The minor QTL is flanked by AVEP-OP4 and Lsat_1_v5_gn_5_129040. A similar RNA-seq analysis was conducted for this region to identify DE genes. The cv. El Dorado allele is the susceptible allele in the minor QTL region. The RNA-seq results compared a pool of lines with the susceptible allele (15G368, 15G174, and cv. El Dorado) to a pool of lines with the resistant allele (15G209, 15G267, and cv. Emperor). There are ∼435 genes in this interval, of which 39 were DE between the two pools (Supplementary Table S8). These genes encoded for a wide range of activities involved in growth, metabolism, and ion transport. Interestingly, Lsat_1_v5_gn_5_140040 is in a 27.5 Kb region where no reads from cv. Emperor mapped to the reference genome and is potentially an indel; therefore, Lsat_1_v5_gn_5_140040 may be missing from cv. Emperor.

Other traits

The results for tipburn severity were very similar to the results of tipburn incidence (Supplementary Table S6); therefore, these are not discussed further. There was significantly more leaf crinkliness in haplotypes with the cv. Emperor allele at intervals 4.3 and 4.4 in both Yuma, Arizona and Salinas, California (P < 1.0e−04; Supplementary Table S9). There were no significant differences in leaf crinkliness between haplotypes 15 and 16 in either Yuma or Salinas (P = 0.15 and 1.0, respectively). However, haplotype 17 had significantly more leaf crinkliness in the Salinas experiment (P = 5.4e−03). This is because occasionally some of the lines with haplotype 18 were scored as having less leaf crinkliness. cv. Emperor has the crinklier leaf phenotype and the susceptibility allele at the major tipburn QTL. Therefore, genes controlling leaf morphology could be in this same region or may have a pleiotropic effect on tipburn incidence.

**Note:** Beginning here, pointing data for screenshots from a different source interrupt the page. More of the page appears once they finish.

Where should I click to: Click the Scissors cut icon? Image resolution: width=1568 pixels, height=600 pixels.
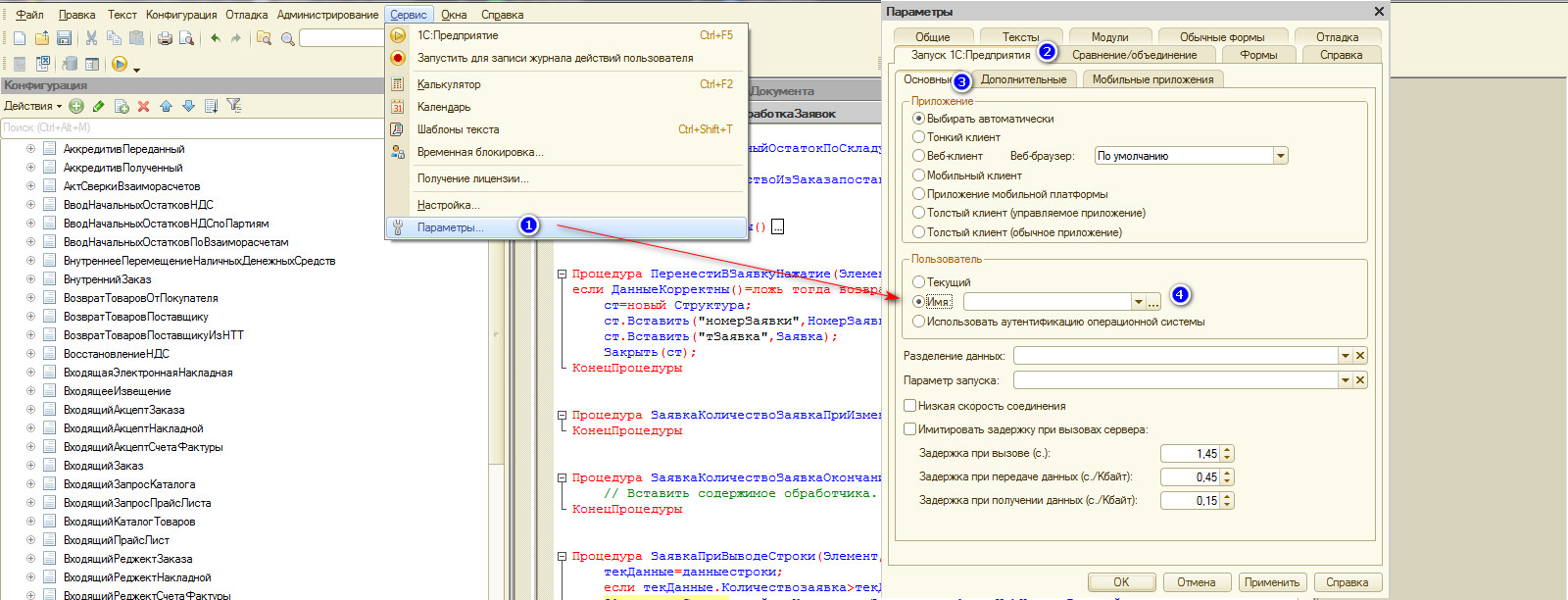click(91, 38)
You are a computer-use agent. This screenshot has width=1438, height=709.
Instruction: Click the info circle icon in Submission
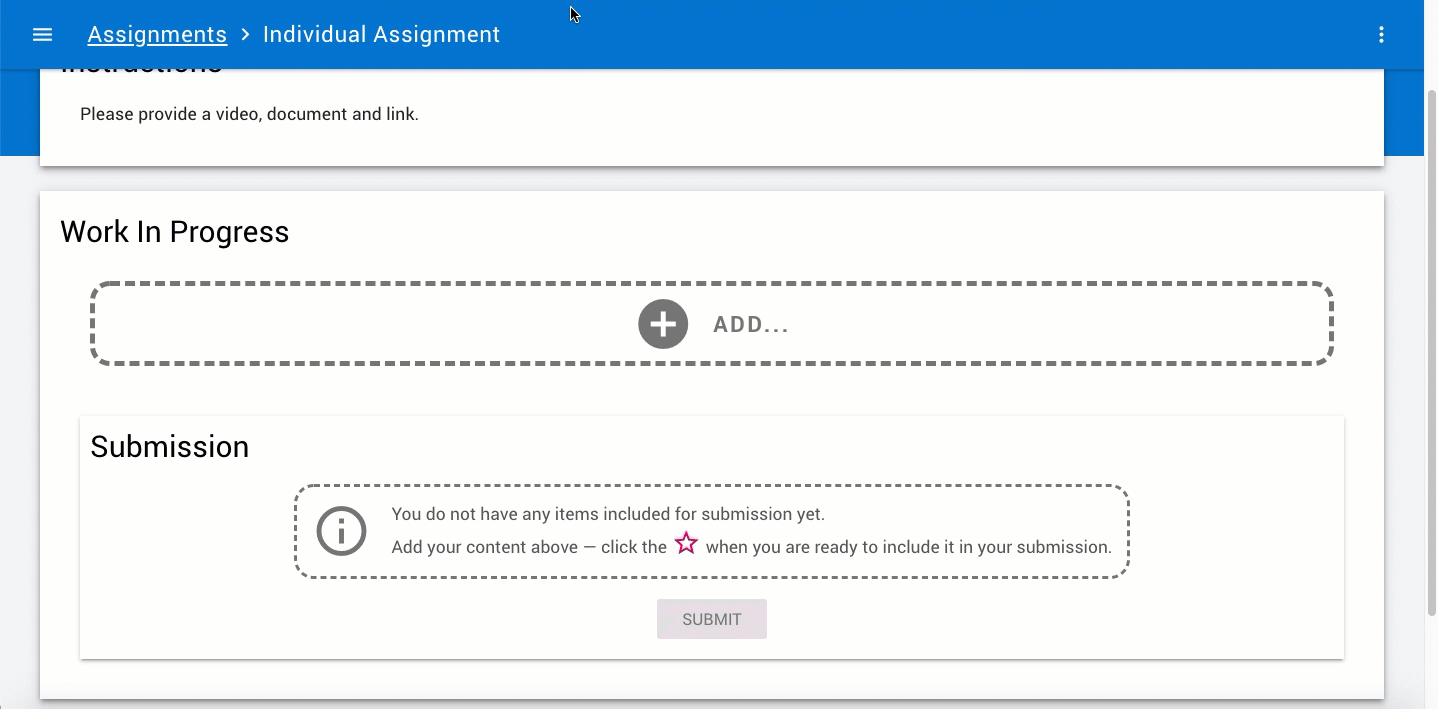(x=341, y=531)
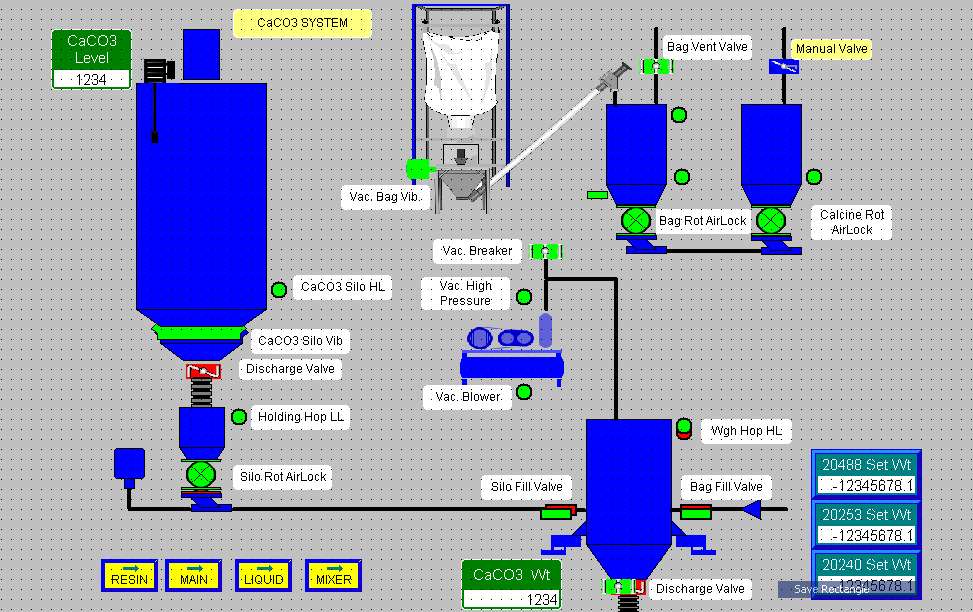Click the Vac. High Pressure indicator light
Image resolution: width=973 pixels, height=612 pixels.
coord(524,296)
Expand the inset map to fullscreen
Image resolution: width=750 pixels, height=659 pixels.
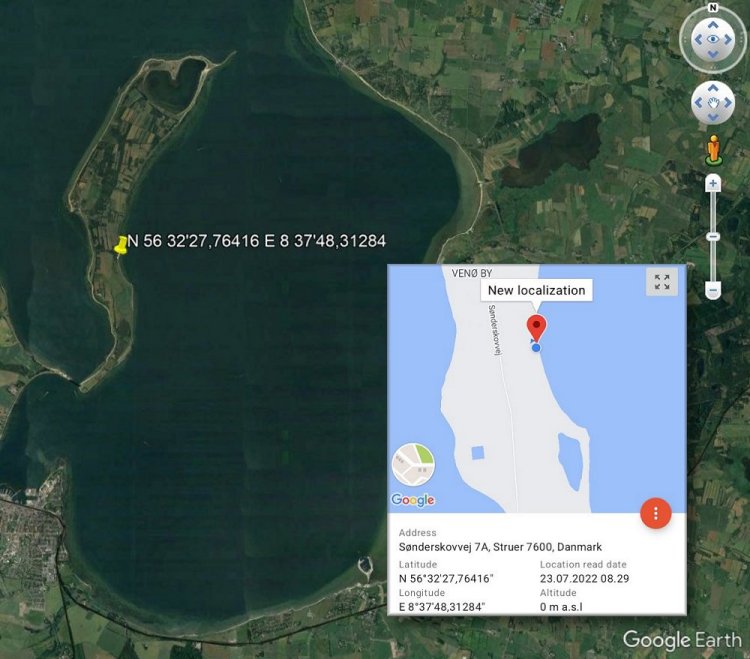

There was no significant difference in firmness between cvs. Emperor and El Dorado but haplotypes 17 and 18 had significantly more firmness compared with haplotypes 15, 16, and 14G1227 in all locations and time points (Supplementary Table S9). Haplotype 15 had significantly more firmness than haplotype 16 in the Salinas experiment at both timepoints (P = 6.8e03 and 0.026). There were no significant differences in head firmness between haplotypes 17 and 18. Firmness is a proxy for maturity, growth rate, and head architecture; the firmer lines were more prone to tipburn. Therefore, genes controlling growth rate and/or head architecture may be influencing tipburn incidence.

There was significantly greater fresh plant weight in haplotypes 15, 16, and 14G1227 compared with haplotypes 17 and 18 in the Yuma experiment, but in Salinas at 65 dai, the group with the cv. El Dorado allele had significantly less plant weight (P < 1.0e−04 and P = 4.2e−03, respectively; Supplementary Table S9). On average, haplotypes 15, 16, and 14G1227 yielded 455 g more than haplotypes 17 and 18. In Salinas, haplotypes 15, 16, and 14G1227 yielded 65 g less than haplotypes 17 and 18. There was no significant difference within the cv. El Dorado haplotypes but there was a significant difference within the cv. Emperor haplotypes in Yuma (P = 7.1e−03). Therefore, there was an uncoupling between tipburn and plant fresh weight in the Yuma environment. QTLs have been identified for plant fresh weight elsewhere in the genome (Macias-González et al. 2019, 2020); therefore, tipburn is not obligatorily driven by plant weight.

Discussion

In this study, we genetically dissected the major QTL previously identified using multiple RIL populations (Macias-González et al. 2019) and identified candidate genes for resistance to tipburn. The QTL was dissected in two stages using RILs derived from cvs. Emperor × El Dorado (Jenni et al. 2013). First, half of the QTL region was tested for presence of tipburn genes by comparing lines with contrasting haplotypes in the target region for differences in tipburn incidence. Since no differences were detected in one half of the QTL region, new lines were developed with recombination events in the other half of the QTL region. This required large-scale field experiments to evaluate tipburn phenotypes on a line rather than an individual plant basis. The combined field phenotyping and genotyping analyses revealed a genomic region of 877 Kb encoding 12 genes that was significantly associated with tipburn incidence. In addition, these experiments provided evidence for a second gene of minor effect outside of the 877 Kb region but within the overall region of qTPB5.2.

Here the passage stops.